Task:
Report each line of the data below that contains the word "This", and copy every such line in full.

Provided information:
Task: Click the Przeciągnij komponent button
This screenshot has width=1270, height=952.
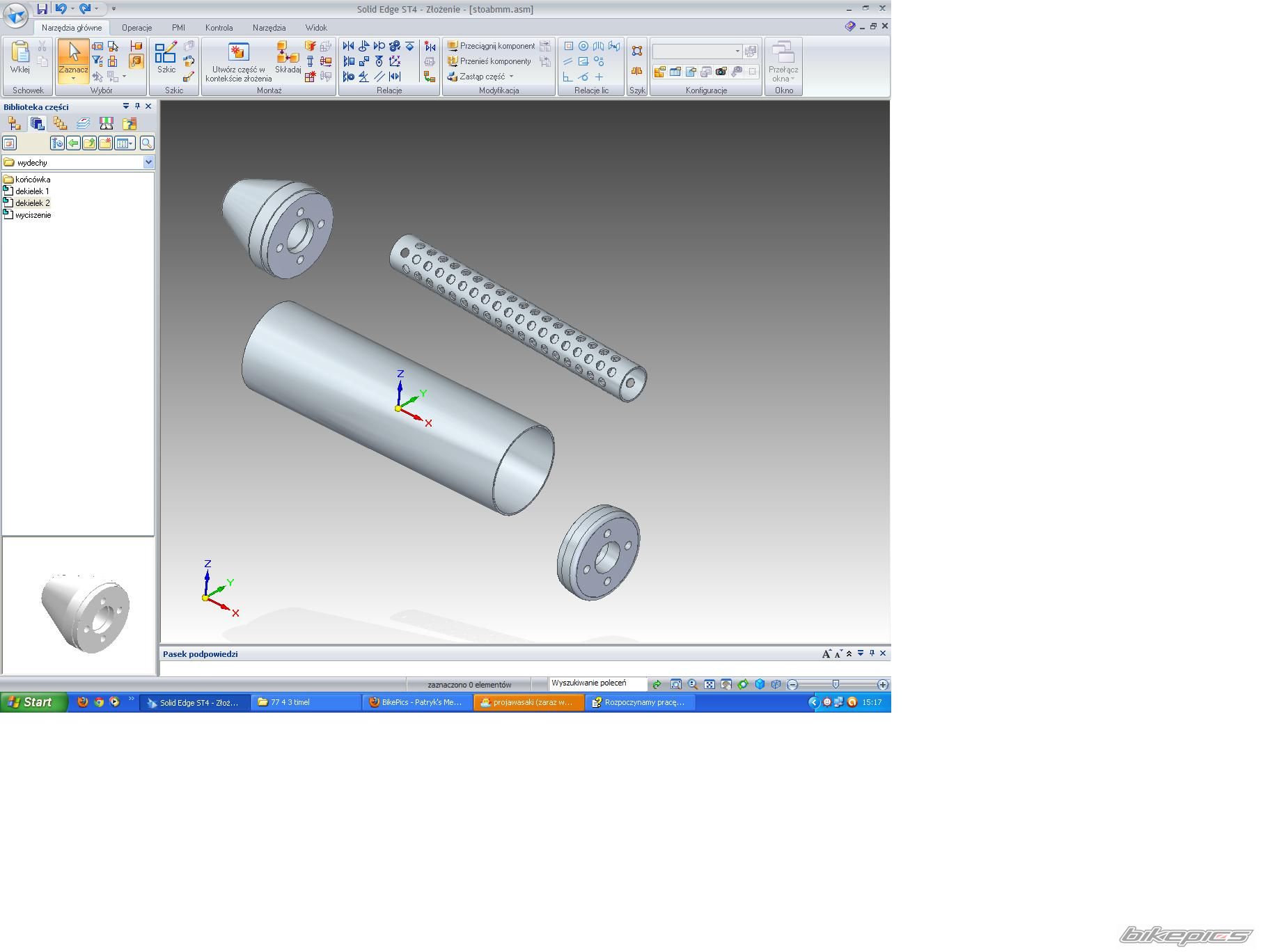Action: pyautogui.click(x=491, y=46)
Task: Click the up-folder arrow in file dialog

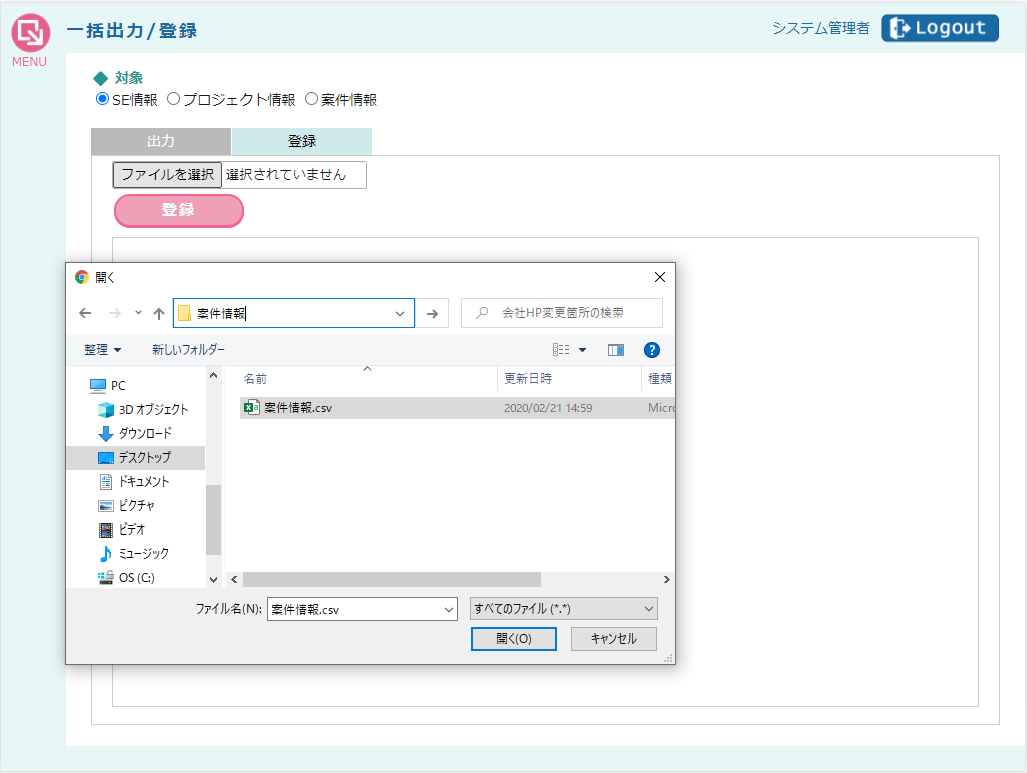Action: [x=158, y=313]
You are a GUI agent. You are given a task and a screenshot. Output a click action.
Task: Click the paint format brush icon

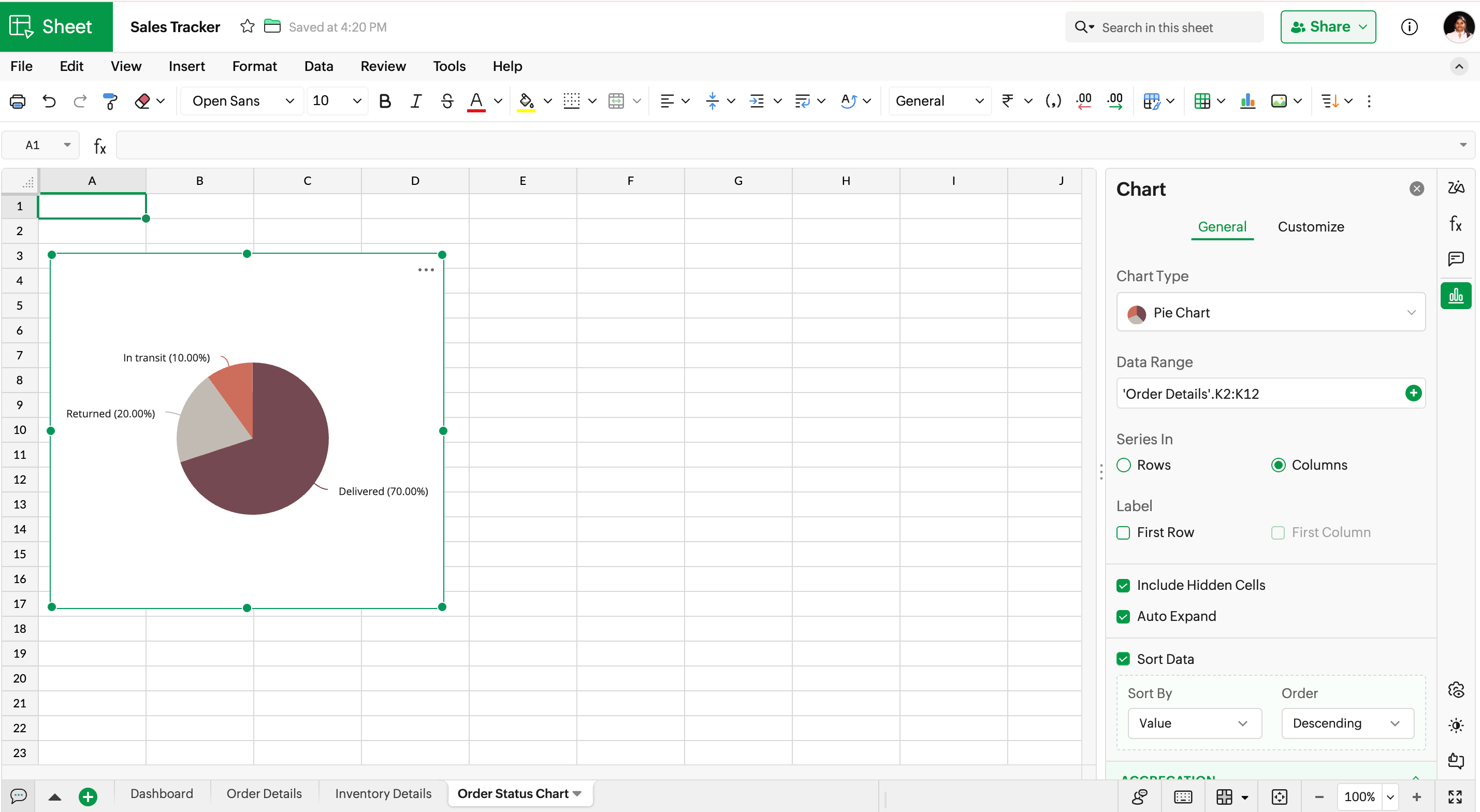pos(110,101)
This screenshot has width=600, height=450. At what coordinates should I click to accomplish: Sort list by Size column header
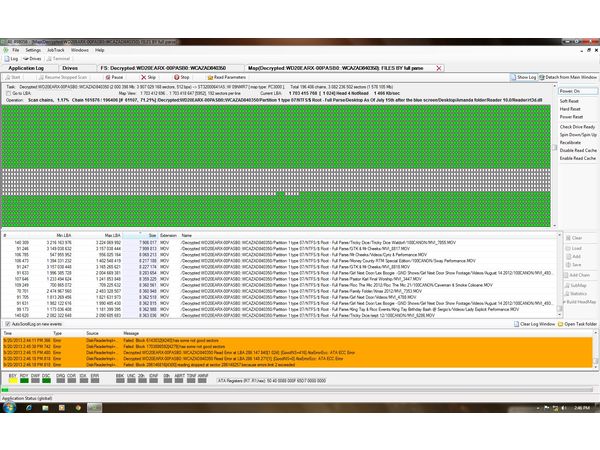(146, 235)
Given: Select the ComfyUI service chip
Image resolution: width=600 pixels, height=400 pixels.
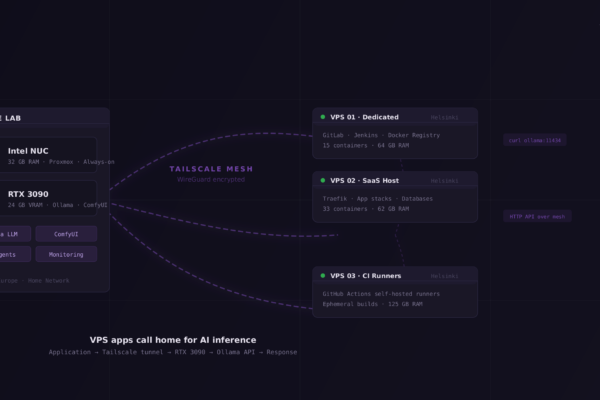Looking at the screenshot, I should [66, 234].
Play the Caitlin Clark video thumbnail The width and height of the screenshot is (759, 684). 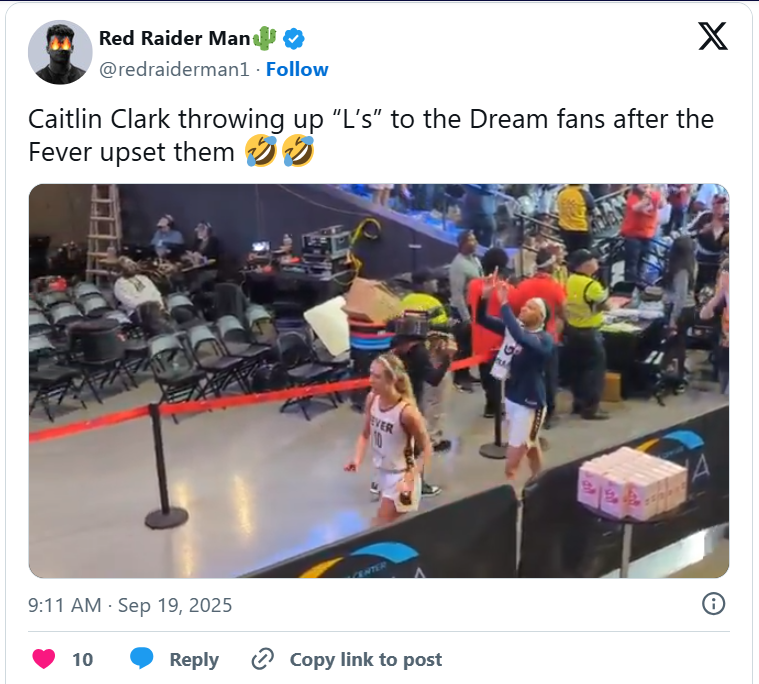pyautogui.click(x=379, y=381)
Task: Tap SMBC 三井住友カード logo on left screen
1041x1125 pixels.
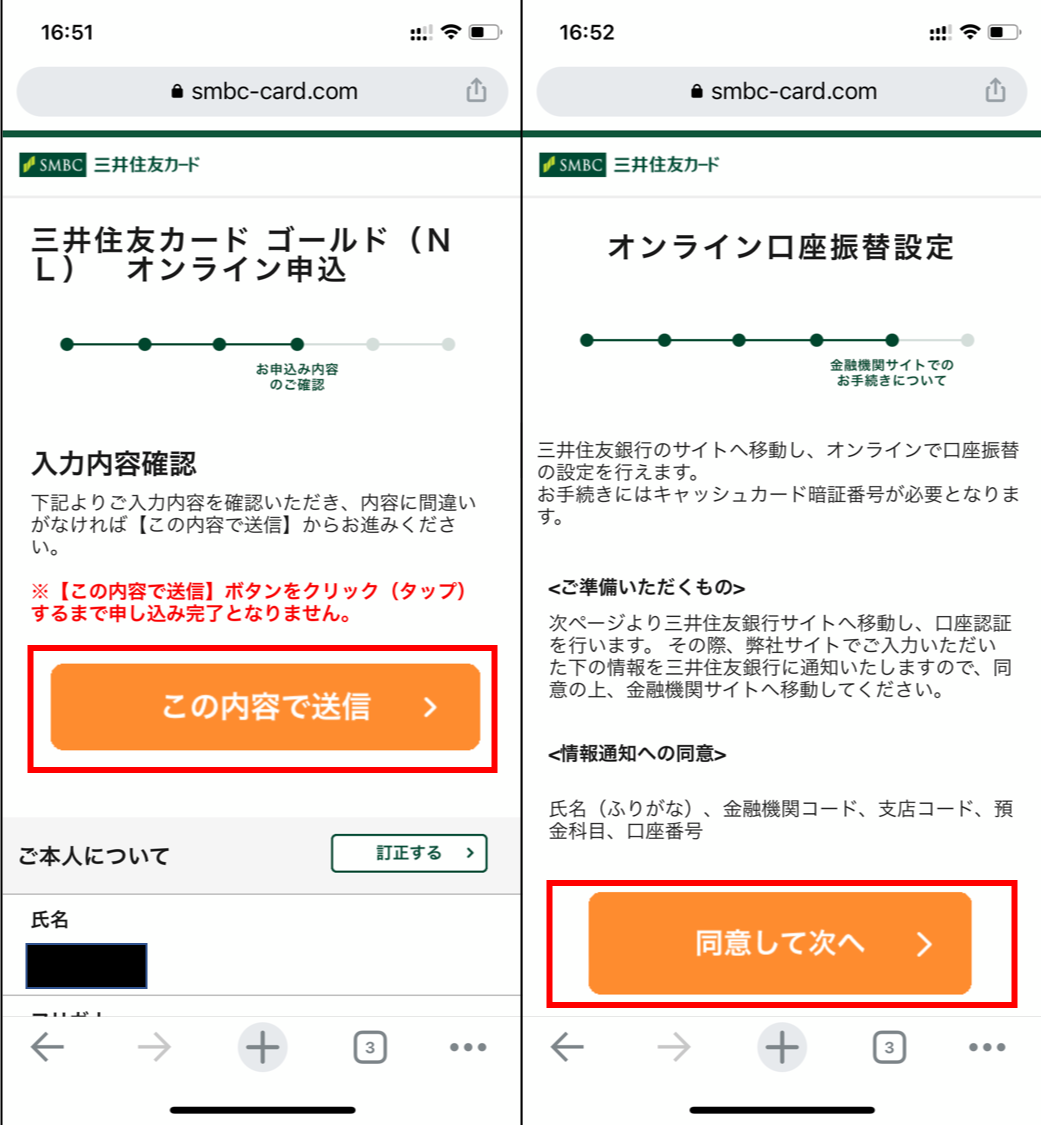Action: [110, 164]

Finished task:
This screenshot has width=1270, height=952.
This screenshot has width=600, height=450. At what coordinates should I click to accomplish: Sort list by Size column header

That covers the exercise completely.